Coal versus Nuclear Power: Do You Like to Breathe?


A few weeks ago, Senators Joseph Lieberman (D., Conn.) and John McCain (R., Ariz.) tried to break the name-calling deadlock in Congress by beginning a serious, bipartisan effort to forge an effective national energy policy. Various bills on that subject are now moving through Congress. In their joint proposal, Lieberman and McCain seem to understand that only two options can support our present rate of national energy consumption while avoiding foreign control over sources: coal and nuclear power.

Of these two options, nuclear energy is by far the cleaner. You don’t need scientific instruments to see harm from burning coal; all you need is your nose and eyes.

Every time I cross the Mississippi from West to East, I note the change in the color, character and smell of the air. Every time I fly over St. Louis, I can smell sulfur dioxide from its power plants as I pass over at 30,000 feet. Three years ago, a friend of mine broke off purchasing retirement property near Chama, New Mexico, after finding the whole Chama Valley filled with coal pollution from the huge Four Corners Power Plant 100 miles upwind.

Of course China is today’s poster child for massive coal pollution. While in Hong Kong recently, I could hardly see across the strait, which had been clear as crystal fifteen years previously. The culprit was coal pollution from China. Friends who’ve lived in Hong Kong for decades said the pollution has been constant (except for long industrial holidays) and consistently getting worse for several years.

What most people don’t realize about the tradeoff between coal and nuclear energy is that environmental damage from coal is already horrific. Acid rain, mercury pollution of rivers and fish, an explosion of asthma in our cities, and global warming—these are only a few of the present consequences of burning the dirtiest fuel known to mankind. Even animal dung, a fuel used in the third world, burns more cleanly than coal; dung lacks the sulfur and heavy metals, like mercury, that so harm the biosphere.

While the probability of a serious nuclear accident is so small you need scientific notation to express it, the probability of human and environmental damage from burning coal is 100%. As I write these words, burning coal is polluting our air, damaging our children’s lungs and central nervous systems, and destroying our fish, trees and wildlife.

Under these circumstances, I’ve often scratched my head wondering why our nation so prefers the dirtiest fuel to one of the cleanest. France makes 77% of its electricity from nuclear power; Japan about 34%. For us—the nation that invented nuclear power—the fraction is far less, about 21%. Why?

The best answer, I think, is the persistent and colossal political stupidity of the American nuclear industry. The industry has shot itself in the foot so often with senseless opposition to sensible safety regulation that it’s a wonder it has any toes left. The recent near-disaster at the Davis-Besse power plant in Ohio is just the latest in long string of industry blunders.

It seems to me that four simple principles could undo much of the industry’s self-inflicted damage and allay the public’s present irrational fear of nuclear power.
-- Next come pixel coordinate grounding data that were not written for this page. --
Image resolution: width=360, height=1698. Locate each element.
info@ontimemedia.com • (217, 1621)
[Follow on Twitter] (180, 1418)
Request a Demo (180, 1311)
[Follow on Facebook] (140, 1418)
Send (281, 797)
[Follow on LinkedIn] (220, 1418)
First, regulators should have nothing to do with promoting nuclear power or the nuclear industry. (Once the American public fully recognizes what coal is doing to our health, our skies, and our waters—let alone global warming—nuclear power should promote itself.) Therefore nuclear regulation should have a single, paramount goal: safety.
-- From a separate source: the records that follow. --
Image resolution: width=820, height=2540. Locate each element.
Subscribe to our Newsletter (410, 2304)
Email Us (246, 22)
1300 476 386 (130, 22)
A simple invariable rule could avoid any real risk of disaster and reassure the public of the safety of a nuclear industry properly run. Expressed in lay terms, that rule would be: “When in doubt, shut it down.” If something goes wrong with a nuclear power plant—like the massive, unexplained corrosion in the containment cap at Davis-Besse—the rational response is to shut the plant down, find the cause of the problem and fix it.
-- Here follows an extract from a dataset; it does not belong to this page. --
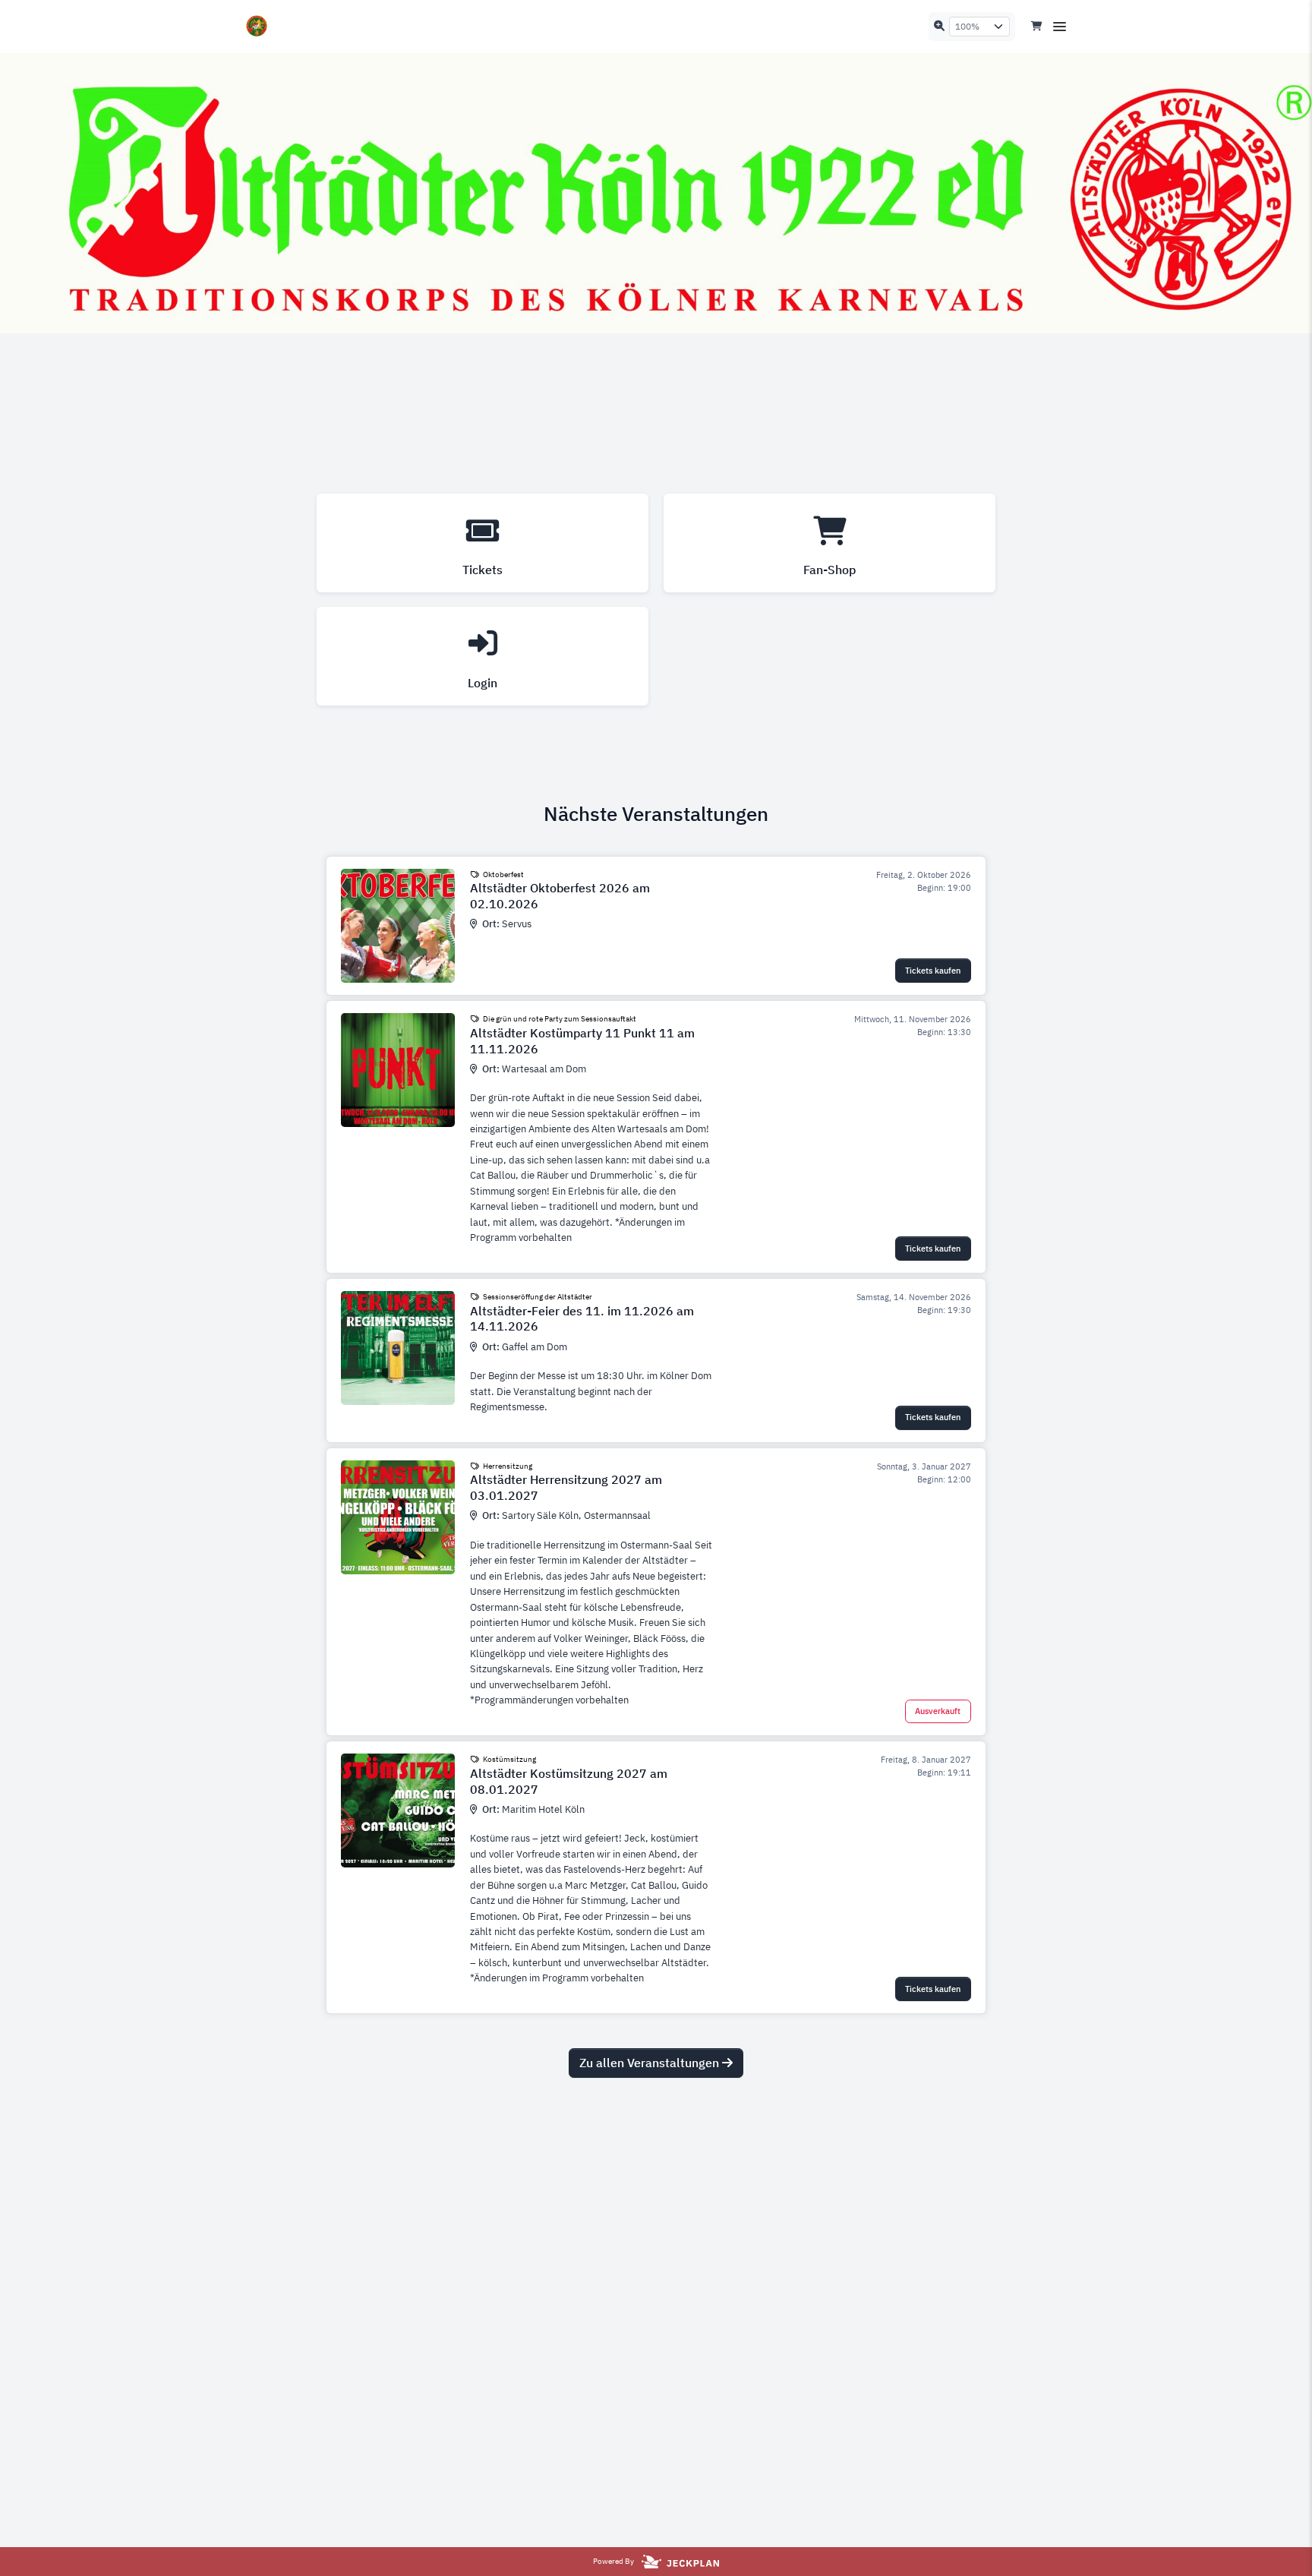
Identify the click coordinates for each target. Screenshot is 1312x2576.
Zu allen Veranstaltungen (650, 2062)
A rule like that, enforced without fail by on-site federal regulators, could insure against any Chernobyl ever occurring here. In any event, new, safer designs for nuclear reactors make a Chernobyl-style meltdown all but impossible. Even if a catastrophic failure causes the fuel rods to melt, the new designs use gravity to divide the molten nuclear fuel into small, separate containers of sub-critical size, thereby stopping the chain reaction and preventing further meltdown.

A second principle of proper regulation is expertise. I suspect that at least some of the near-disasters of the American nuclear power industry have been caused by managers running nuclear power plants although they were trained primarily in running coal or oil-fired plants. That's a bit like asking an ox-cart driver from the third world to pilot an F-22. No one without a degree in nuclear engineering and at least ten years experience in operating nuclear plants should have his or her fingers anywhere near the "on-off" switch for such a plant. Any sensible regulatory law should say so. Maybe all nuclear plant managers also should be required, as a condition of licensure, to visit Chernobyl, which the Ukraine is now making into an exotic, if macabre, tourist destination.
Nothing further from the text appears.